Therein lie the deepest wounds inflicted by Irma, the damage not measurable in millibars of atmospheric pressure, or in layers stripped from your home, but rather, in layers stripped from your heart. – Diandra Jones, Irma Was Here
I’m addicted to hurricane coverage. Can’t help it. Ever since we spent the hurricane season in Grenada. We, like every other cruiser sat mostly anchored in Grenada’s bays, watching storms develop on the other side of the Atlantic. They’d track westwards, across the Atlantic, towards the Caribbean or further northwards. It was like a hurricane watch party. Thousands of cruisers, sitting at windless Caribbean anchorages, watching their screens, updating their pages.
I had no climate-based knowledge until this point. Over the summer, I began to learn. I learnt about wind shear, well-developed eyes versus collapsing ones, steering routes. The one time a storm did come close, most people were outta there. It was like an elaborate nautical game of hide and seek. Everyone picked up their anchors and either headed south, to hurricane holes or hauled themselves at boat yards.
The approach of Hurricane Matthew persuaded us to sail for the first time to Trinidad. In a way it changed our lives. We had no plans to go to Trinidad, having heard of a couple of recent piracy attacks en route. Everybody in Grenada was pretty much like, ‘Don’t go to Trinidad. You’ll get robbed at knifepoint and have a gun pointed at your head before you even get there. Then you’ll get there and it’ll happen again – this time on land.’ Our sailing passage in the end was fine. I spent two weeks looking suspiciously at everyone who went past the marina. Then, after Matthew turned north and headed up the Caribbean Sea to destroy poor Haiti, we left Trinidad and realised Trinidad was actually a really super place. If you don’t get robbed that is. Still, Trini’s a bit like that. High stakes but high rewards. We’ve never looked back since.
Two Septembers ago, I sat in the bungalow in Borth and watched Hurricane Irma barrel through the British Virgin Islands. It was obsessive watching. Eventually Jack had to tell me to pull myself together. ‘Get out of bed,’ he pleaded, ‘and please please take a shower.’
I relented but still watched the footage when everyone went to sleep. For days, I examined the aerial footage of wreckage. I scanned each image, looking for our friend’s boat, MickBeth. They had left it there it the ‘hurricane-certified’ boat yard in Tortola. However, 200 mph winds and a storm surge in the tens of feet challenged anything that tying a boat down to the ground could do. Eventually I spotted MickBeth. She was lying on her side with her mast snapped in two. Game over for our friends, Mike, Beth, Gwen and Robyn.
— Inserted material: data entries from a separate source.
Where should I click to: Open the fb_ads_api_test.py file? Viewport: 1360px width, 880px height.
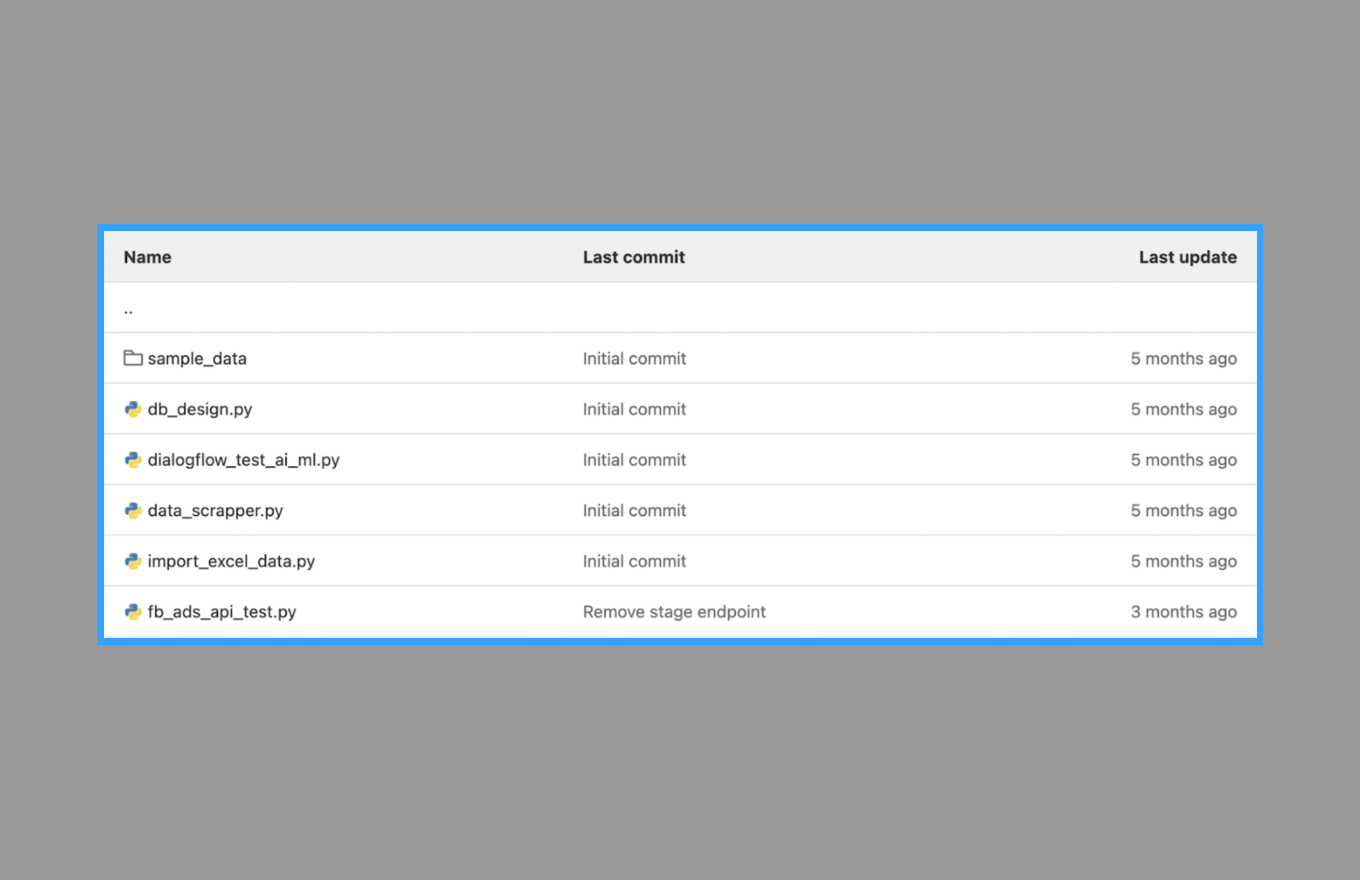click(x=222, y=612)
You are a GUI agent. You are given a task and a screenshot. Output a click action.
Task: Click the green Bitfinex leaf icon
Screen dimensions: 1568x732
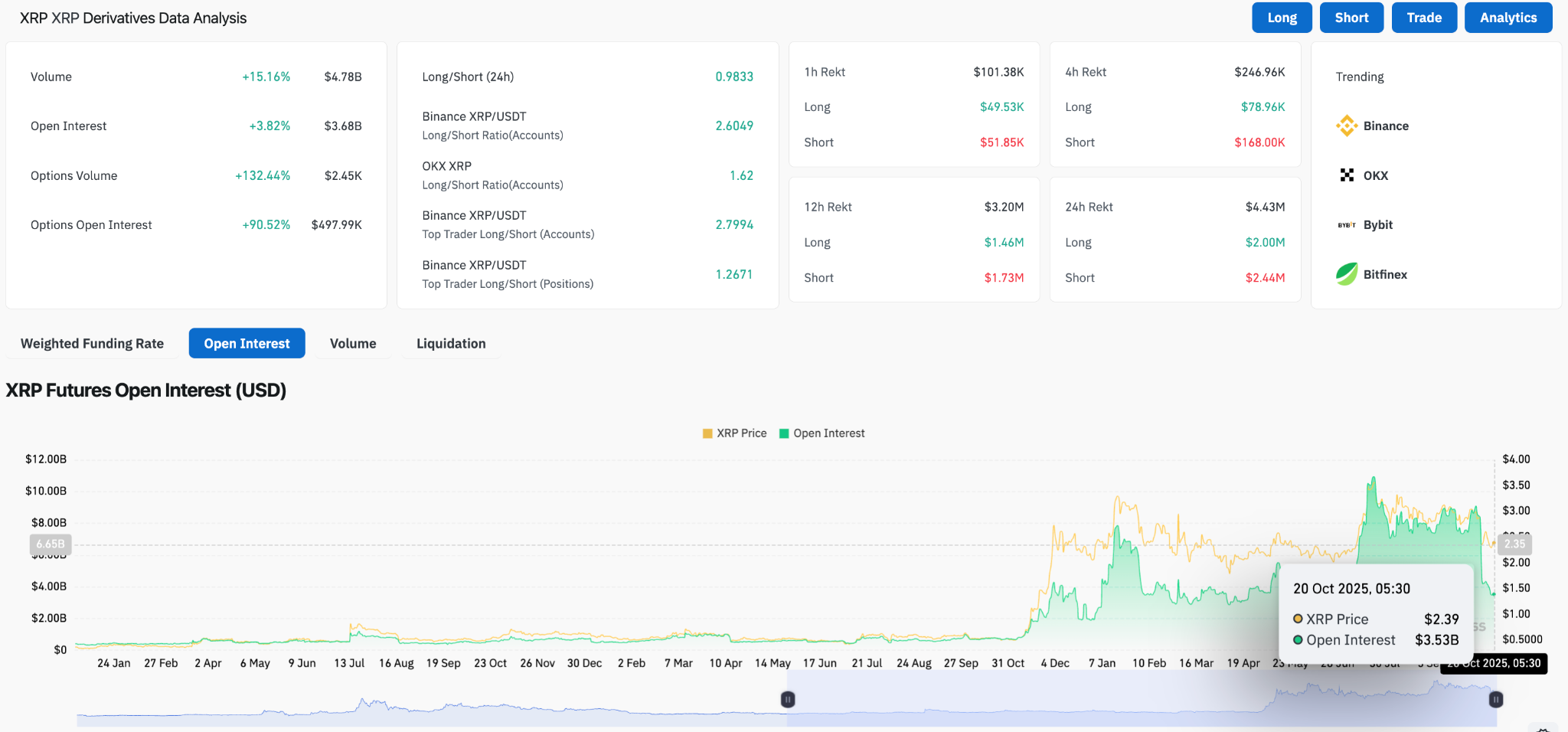[1347, 274]
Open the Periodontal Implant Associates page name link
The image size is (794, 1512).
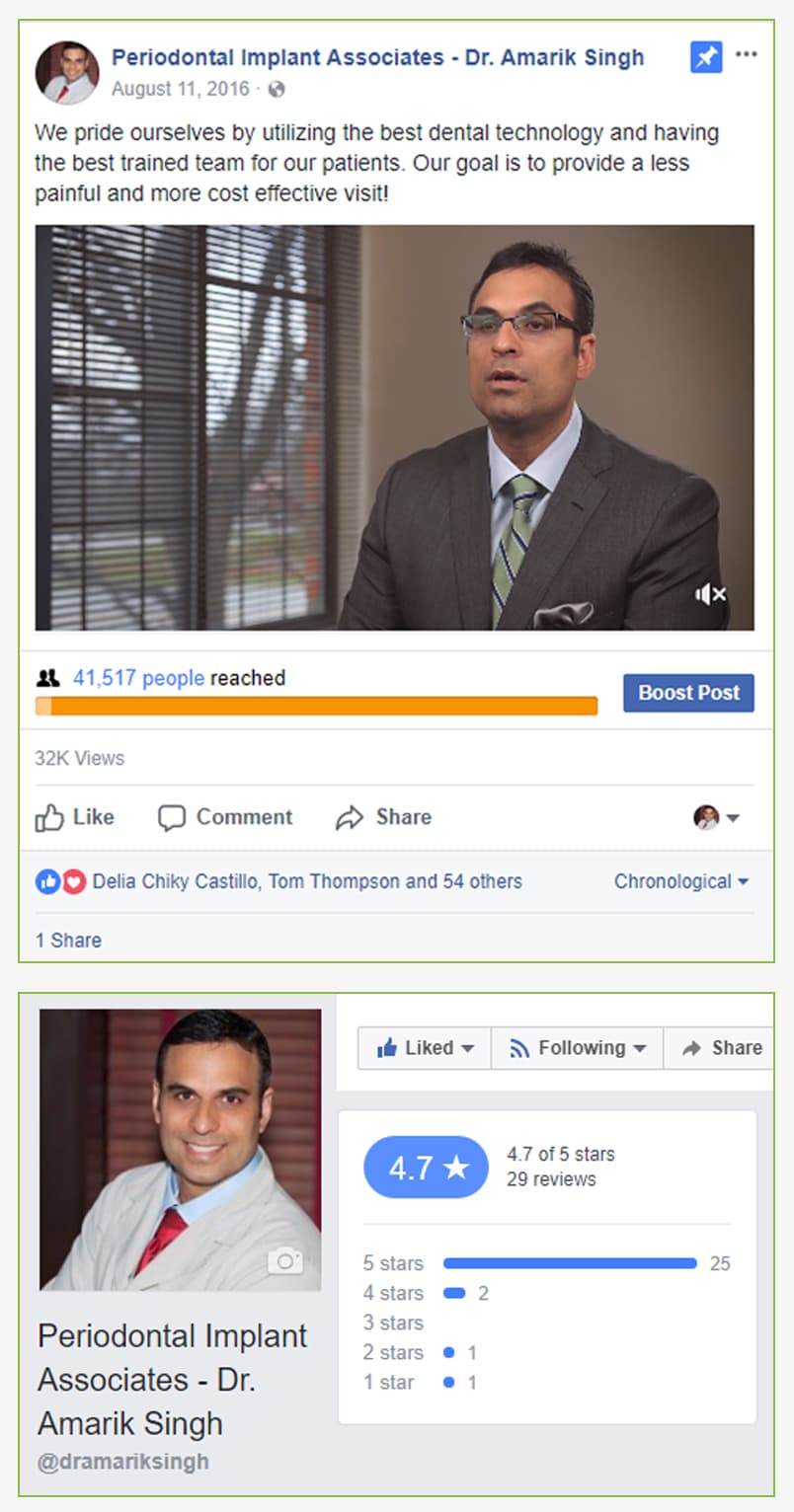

Only a few months before, we’d spent the season sailing together through the BVI’s clear waters. We had had plans to meet MickBeth again the following year. We loved the BVIs so much that we might not have come back if we’d gone. Now, we were no longer going to the BVI. We went to Barbados instead – cutting our season on Quest short. Of course that’s small potatoes. Mike and Beth no longer have a boat. And British Virgin Islanders are still re-building.